Merck Acquires Cidara's Biologics Platform
Merck is acquiring Cidara Therapeutics' Drug-Fc conjugate (DFC) platform, signaling strong interest in novel biologics. The move highlights the ongoing M&A trend in advanced therapies and platform technologies. For CDMOs, this underscores the value of having robust, data-driven manufacturing processes that can support these innovative and complex molecules.

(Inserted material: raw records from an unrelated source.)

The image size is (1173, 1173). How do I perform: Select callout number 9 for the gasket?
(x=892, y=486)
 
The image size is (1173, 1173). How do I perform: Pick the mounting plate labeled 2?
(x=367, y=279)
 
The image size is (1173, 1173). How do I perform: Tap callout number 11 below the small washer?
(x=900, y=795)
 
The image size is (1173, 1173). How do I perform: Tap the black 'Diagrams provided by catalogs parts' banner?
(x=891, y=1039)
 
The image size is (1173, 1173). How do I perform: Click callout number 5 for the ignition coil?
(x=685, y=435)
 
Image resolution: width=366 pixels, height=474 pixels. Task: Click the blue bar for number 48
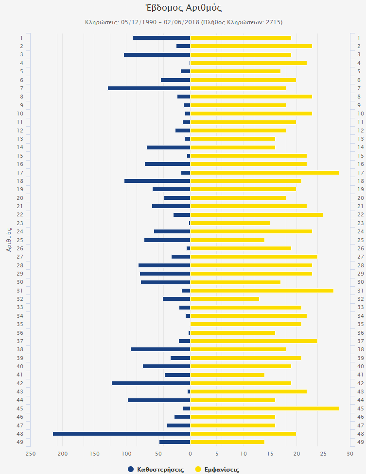tap(122, 433)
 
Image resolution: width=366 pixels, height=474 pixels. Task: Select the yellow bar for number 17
tap(264, 173)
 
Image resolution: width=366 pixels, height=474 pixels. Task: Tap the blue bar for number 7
tap(149, 88)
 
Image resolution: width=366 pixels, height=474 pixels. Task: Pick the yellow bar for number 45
tap(264, 409)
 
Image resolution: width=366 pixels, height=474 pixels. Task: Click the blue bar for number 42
tap(151, 383)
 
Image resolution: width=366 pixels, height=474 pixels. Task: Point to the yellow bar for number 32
tap(224, 299)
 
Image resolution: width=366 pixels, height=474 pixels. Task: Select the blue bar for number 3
tap(157, 55)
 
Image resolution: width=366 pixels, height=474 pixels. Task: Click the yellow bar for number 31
tap(261, 291)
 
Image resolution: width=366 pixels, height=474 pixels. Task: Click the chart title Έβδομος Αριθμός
tap(183, 8)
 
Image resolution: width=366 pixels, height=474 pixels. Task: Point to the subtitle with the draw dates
tap(183, 22)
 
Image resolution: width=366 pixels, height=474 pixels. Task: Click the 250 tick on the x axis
tap(31, 454)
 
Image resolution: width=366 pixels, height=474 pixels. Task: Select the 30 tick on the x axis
tap(350, 454)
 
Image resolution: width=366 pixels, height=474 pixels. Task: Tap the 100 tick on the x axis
tap(126, 454)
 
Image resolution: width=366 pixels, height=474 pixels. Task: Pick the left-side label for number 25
tap(20, 240)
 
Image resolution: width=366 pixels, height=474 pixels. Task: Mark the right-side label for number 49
tap(361, 442)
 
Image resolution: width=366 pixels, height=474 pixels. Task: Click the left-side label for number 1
tap(21, 38)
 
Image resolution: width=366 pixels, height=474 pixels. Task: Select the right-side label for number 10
tap(361, 114)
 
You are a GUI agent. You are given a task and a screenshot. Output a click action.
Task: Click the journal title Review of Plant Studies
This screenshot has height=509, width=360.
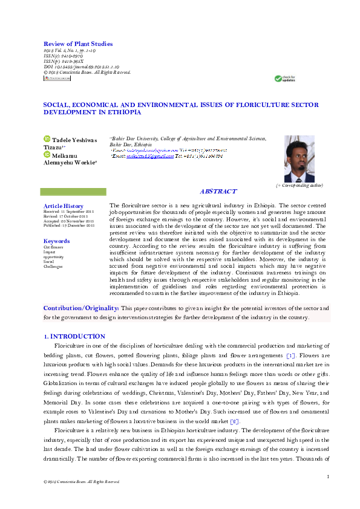78,44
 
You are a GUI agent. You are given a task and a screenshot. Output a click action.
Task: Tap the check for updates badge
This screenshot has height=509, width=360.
285,79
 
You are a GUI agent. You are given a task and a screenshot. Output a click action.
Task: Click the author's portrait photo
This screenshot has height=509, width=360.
299,159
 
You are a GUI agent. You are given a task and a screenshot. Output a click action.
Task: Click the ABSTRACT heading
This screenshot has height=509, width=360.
218,192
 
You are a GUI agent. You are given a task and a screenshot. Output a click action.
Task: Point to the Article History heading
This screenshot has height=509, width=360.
64,206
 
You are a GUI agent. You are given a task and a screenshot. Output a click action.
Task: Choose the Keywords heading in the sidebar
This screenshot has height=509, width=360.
56,241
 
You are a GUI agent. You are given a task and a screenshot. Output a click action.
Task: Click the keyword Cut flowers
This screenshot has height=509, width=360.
53,247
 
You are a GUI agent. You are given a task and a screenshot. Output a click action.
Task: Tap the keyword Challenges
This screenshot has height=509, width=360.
53,267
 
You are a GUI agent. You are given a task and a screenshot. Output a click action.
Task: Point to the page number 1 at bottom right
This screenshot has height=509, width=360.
327,477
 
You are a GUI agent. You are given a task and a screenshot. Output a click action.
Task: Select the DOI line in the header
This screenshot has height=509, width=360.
81,66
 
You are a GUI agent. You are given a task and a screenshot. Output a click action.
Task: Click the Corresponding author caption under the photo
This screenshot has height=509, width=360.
299,186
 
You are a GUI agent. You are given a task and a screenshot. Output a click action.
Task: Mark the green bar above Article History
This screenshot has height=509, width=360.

This deal is valued at approximately $9.2 billion, with Merck set to acquire Cidara Therapeutics for $221.50 per share in an all-cash transaction expected to close in the first quarter of 2026. The acquisition follows a pattern of significant pipeline investment by Merck, which also recently acquired EyeBio for up to $3 billion to bolster its ophthalmology portfolio. The centerpiece of the acquisition is CD388, a late-stage, long-acting antiviral for the prevention of influenza A and B. CD388 has already received both Fast Track and Breakthrough Therapy designations from the FDA, based on a Phase 2b study that met all its primary and secondary endpoints. Cidara's Drug-Fc Conjugate (DFC) platform represents a novel modality, distinct from traditional vaccines or monoclonal antibodies. CD388, the lead candidate, consists of a small molecule neuraminidase inhibitor chemically conjugated to an Fc fragment of a human antibody. This design provides strain-agnostic protection without relying on the patient's immune response, a key differentiator for immunocompromised or high-risk populations. The manufacturing of complex DFCs necessitates highly controlled, data-rich processes to ensure the stability and quality of the small molecule-biologic linkage. Scaling up production from clinical to commercial volumes for such novel constructs presents significant bioprocess engineering challenges, demanding robust automation and real-time analytics to maintain batch consistency and critical quality attributes. This is where AI and machine learning become critical for process development and optimization. Predictive modeling can accelerate the characterization of complex molecules like DFCs, optimizing parameters for cell culture and purification to improve yield and stability. Digital twins of bioreactors are increasingly used to simulate and de-risk scale-up before committing physical resources. The move reflects a broader biopharma M&A trend: a strategic shift from acquiring single assets to acquiring entire technology platforms and capabilities. Companies are increasingly focused on building out their internal expertise across the full value chain, from discovery and development platforms to the manufacturing processes required to commercialize next-generation biologics.